● Exercise directions
Please rescale the records starting at the line that contains "You are a computer-use" and ending at the line that contains "(x=653, y=410)" by writing out only those lines again, requests included, with every coordinate in the answers multiplied by 2 and rounded to a whole number, halves up. Leave the pictures out.
* Start Listed records *
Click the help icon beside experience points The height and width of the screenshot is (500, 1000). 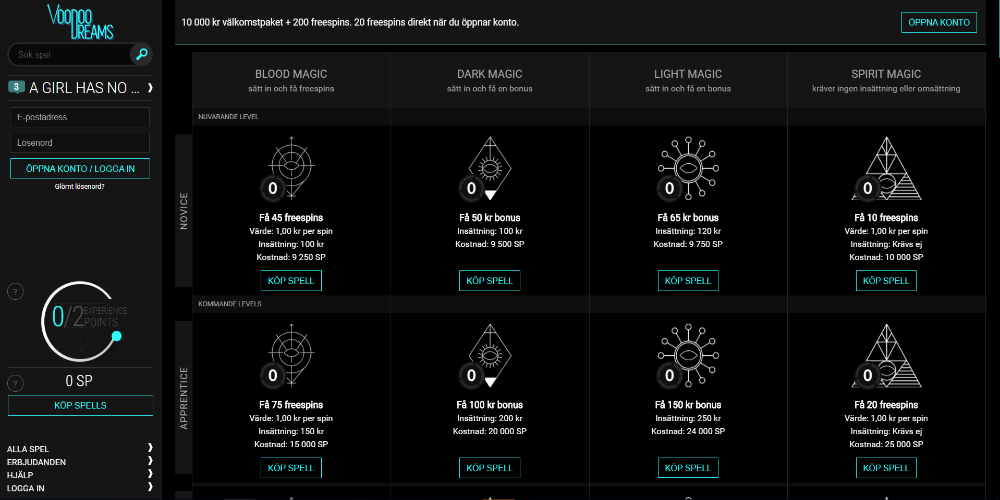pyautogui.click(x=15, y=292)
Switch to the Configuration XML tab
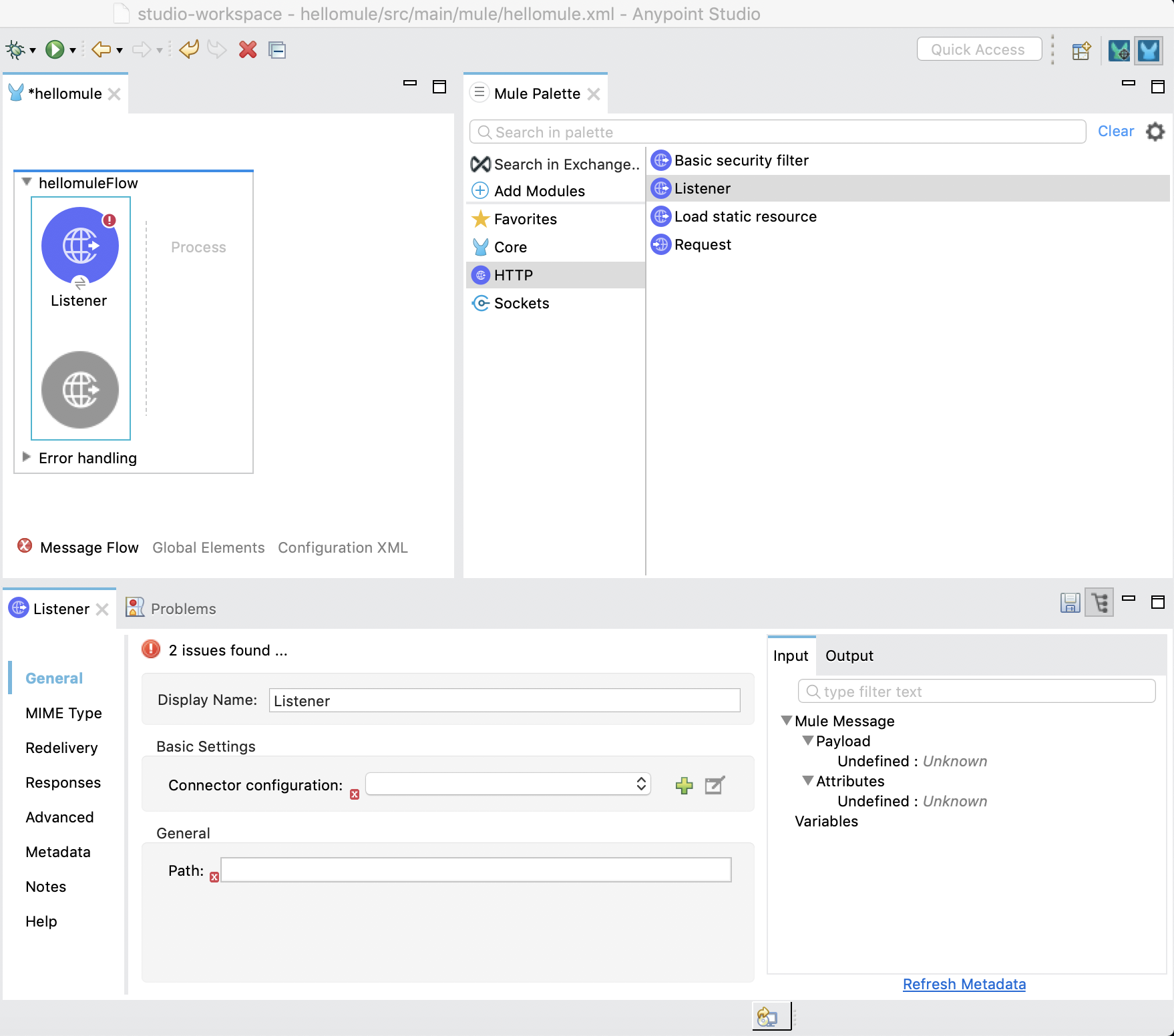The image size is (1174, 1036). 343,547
* End Listed records *
* Start Listed records *
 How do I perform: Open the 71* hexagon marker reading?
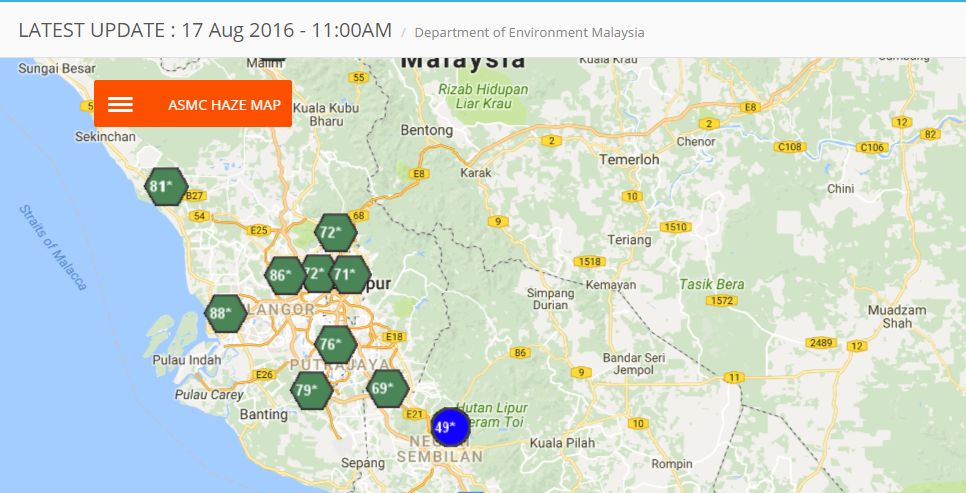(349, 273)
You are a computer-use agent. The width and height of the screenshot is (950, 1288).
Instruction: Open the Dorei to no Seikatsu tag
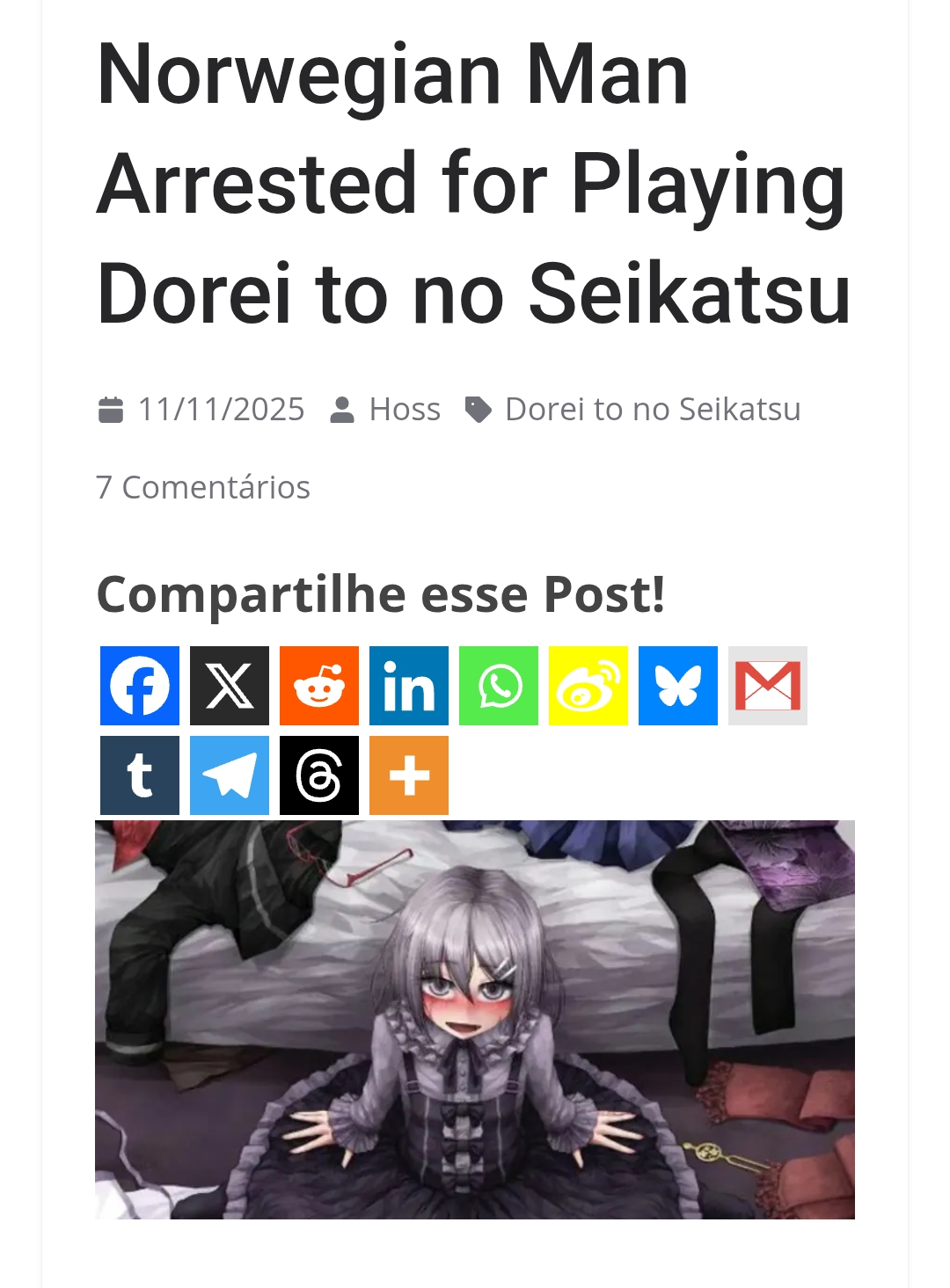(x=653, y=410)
* End Listed records *
● Complete response
You are a computer-use agent. The width and height of the screenshot is (950, 1288).
Instruction: Open the Dorei to no Seikatsu tag
(x=1306, y=820)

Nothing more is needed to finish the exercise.